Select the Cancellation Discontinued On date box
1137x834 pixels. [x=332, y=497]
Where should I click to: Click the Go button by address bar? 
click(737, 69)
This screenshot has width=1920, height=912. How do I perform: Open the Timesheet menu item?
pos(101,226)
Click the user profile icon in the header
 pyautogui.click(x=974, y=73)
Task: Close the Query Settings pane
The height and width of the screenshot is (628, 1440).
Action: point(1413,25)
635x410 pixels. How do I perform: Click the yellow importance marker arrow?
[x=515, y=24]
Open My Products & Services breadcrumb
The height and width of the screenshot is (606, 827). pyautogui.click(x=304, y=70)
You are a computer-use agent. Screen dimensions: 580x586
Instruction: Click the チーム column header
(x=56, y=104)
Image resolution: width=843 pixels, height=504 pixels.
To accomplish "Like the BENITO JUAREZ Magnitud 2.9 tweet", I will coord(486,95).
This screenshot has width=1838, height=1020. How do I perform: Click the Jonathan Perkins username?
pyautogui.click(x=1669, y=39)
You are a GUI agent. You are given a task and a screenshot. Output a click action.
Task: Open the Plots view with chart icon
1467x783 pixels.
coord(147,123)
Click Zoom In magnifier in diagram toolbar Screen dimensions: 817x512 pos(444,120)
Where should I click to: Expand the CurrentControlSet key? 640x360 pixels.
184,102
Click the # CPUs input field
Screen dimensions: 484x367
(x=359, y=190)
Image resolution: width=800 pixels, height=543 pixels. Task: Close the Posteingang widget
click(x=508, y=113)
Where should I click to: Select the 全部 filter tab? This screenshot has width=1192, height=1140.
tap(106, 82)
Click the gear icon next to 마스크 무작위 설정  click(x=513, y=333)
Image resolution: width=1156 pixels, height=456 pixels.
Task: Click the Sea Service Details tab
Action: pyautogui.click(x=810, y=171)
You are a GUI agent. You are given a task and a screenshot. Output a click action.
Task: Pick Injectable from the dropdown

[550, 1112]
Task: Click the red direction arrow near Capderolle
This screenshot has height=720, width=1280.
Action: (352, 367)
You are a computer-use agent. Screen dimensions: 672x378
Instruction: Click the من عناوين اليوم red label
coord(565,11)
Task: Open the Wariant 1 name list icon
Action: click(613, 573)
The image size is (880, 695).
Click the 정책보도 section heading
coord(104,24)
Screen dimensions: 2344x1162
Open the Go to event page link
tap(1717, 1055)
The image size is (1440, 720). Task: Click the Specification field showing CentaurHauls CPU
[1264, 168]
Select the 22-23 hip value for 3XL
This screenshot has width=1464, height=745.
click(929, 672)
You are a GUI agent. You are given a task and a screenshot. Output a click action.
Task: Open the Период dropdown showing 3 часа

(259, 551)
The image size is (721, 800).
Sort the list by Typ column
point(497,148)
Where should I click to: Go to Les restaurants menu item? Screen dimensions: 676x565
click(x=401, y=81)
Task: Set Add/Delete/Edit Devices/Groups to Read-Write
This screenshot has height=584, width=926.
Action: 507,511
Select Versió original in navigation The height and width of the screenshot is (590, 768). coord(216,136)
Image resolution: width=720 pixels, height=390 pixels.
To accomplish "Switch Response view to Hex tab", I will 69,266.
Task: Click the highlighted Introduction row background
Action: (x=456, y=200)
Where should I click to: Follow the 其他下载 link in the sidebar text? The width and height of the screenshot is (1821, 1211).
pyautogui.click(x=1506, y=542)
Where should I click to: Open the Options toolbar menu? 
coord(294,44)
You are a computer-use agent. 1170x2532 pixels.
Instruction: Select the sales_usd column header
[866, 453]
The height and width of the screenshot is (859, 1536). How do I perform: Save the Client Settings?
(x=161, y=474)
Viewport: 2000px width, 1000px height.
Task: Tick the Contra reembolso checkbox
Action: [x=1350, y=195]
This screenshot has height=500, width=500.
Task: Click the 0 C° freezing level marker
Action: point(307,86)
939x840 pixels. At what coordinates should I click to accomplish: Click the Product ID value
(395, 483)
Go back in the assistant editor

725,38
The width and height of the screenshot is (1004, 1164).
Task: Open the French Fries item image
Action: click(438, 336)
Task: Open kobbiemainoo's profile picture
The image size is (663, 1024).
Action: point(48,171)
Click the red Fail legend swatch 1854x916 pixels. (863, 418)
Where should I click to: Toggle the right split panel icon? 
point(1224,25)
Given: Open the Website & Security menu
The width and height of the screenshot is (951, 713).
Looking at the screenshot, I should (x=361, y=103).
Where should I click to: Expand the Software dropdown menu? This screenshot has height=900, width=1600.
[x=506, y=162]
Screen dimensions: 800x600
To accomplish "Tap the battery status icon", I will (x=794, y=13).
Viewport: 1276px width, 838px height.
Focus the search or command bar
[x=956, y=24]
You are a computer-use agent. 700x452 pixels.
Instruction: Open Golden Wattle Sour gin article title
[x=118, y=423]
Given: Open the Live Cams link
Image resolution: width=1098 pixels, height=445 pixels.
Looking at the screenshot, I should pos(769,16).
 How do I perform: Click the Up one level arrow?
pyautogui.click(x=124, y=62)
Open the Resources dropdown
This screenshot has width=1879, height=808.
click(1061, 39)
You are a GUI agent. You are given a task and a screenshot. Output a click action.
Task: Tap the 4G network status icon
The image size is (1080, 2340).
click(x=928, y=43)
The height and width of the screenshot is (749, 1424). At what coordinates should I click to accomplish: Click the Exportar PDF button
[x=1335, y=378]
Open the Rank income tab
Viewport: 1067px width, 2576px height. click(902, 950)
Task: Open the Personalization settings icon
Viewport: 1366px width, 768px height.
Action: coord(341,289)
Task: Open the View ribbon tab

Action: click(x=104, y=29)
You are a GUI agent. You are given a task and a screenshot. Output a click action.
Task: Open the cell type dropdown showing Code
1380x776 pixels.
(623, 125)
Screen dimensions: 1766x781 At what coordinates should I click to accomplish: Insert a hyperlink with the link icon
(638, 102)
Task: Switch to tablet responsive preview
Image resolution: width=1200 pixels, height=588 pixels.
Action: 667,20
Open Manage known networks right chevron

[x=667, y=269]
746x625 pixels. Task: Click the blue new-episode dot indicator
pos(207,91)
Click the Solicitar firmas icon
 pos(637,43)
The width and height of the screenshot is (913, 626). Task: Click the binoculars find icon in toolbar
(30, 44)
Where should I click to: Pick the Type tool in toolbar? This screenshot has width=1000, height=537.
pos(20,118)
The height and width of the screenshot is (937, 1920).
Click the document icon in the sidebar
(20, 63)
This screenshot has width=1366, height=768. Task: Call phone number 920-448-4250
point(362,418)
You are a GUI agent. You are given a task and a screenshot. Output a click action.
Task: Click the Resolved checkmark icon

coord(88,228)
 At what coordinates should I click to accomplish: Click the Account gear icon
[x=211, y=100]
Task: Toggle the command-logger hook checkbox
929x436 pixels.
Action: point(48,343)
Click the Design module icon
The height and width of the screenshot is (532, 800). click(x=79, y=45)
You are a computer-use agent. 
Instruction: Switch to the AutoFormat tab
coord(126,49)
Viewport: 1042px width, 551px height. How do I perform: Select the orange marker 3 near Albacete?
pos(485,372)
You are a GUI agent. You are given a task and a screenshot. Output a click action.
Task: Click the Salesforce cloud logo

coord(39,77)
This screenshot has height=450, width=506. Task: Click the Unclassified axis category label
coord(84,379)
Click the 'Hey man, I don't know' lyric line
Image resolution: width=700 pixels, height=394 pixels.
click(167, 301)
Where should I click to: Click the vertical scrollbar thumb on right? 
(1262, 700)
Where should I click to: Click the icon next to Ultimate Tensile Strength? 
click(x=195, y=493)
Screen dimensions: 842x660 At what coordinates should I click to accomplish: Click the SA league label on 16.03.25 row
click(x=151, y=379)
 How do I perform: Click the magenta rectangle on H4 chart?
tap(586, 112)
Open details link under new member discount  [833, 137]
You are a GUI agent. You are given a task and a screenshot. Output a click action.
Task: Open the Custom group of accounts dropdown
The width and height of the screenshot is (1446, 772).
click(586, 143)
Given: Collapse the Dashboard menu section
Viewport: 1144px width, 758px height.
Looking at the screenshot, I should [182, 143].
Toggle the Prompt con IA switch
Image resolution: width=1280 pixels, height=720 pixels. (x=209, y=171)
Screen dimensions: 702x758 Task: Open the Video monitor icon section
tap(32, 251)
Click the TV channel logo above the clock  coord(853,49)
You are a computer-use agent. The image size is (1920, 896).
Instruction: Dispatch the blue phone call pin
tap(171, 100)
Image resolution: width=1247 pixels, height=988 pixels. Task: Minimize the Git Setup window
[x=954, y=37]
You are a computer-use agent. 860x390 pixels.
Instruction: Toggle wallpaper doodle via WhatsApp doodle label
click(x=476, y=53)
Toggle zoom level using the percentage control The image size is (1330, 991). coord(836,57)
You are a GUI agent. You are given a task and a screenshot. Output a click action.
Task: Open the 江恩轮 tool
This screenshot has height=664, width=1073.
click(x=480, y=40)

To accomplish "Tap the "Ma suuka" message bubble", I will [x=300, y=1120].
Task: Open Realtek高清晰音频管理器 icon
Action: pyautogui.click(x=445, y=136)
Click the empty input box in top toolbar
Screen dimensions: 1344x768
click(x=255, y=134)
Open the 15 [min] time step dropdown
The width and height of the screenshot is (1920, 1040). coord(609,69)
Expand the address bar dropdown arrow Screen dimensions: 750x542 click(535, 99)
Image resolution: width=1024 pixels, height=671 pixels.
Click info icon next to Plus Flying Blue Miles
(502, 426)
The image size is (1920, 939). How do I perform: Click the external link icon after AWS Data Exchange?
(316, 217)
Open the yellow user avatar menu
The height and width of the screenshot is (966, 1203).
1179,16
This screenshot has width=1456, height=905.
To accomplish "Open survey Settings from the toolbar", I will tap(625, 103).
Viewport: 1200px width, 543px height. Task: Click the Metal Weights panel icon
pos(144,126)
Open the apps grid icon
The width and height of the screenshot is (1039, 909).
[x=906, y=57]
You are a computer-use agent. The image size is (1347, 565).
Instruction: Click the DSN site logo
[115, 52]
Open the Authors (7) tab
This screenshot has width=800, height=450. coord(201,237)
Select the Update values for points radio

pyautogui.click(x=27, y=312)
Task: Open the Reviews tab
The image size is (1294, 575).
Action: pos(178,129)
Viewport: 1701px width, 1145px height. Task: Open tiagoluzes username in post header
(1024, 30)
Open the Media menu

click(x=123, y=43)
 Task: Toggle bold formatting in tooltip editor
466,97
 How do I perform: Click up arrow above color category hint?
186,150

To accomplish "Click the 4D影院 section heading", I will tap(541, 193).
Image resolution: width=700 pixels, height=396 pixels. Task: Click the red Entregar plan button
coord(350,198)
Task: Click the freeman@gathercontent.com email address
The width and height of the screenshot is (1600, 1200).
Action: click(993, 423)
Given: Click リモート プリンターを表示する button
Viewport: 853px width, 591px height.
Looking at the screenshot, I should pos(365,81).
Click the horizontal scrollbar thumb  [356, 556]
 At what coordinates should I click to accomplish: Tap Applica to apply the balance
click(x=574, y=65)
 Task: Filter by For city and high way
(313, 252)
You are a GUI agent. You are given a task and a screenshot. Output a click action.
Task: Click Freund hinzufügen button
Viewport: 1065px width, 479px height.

══════════

### Task instructions
Go through the material and copy each line in which the word "status" occurs.

### Solution to the problem
To accomplish "Tap the battery status icon", I will (x=794, y=13).
Task: Tap the 4G network status icon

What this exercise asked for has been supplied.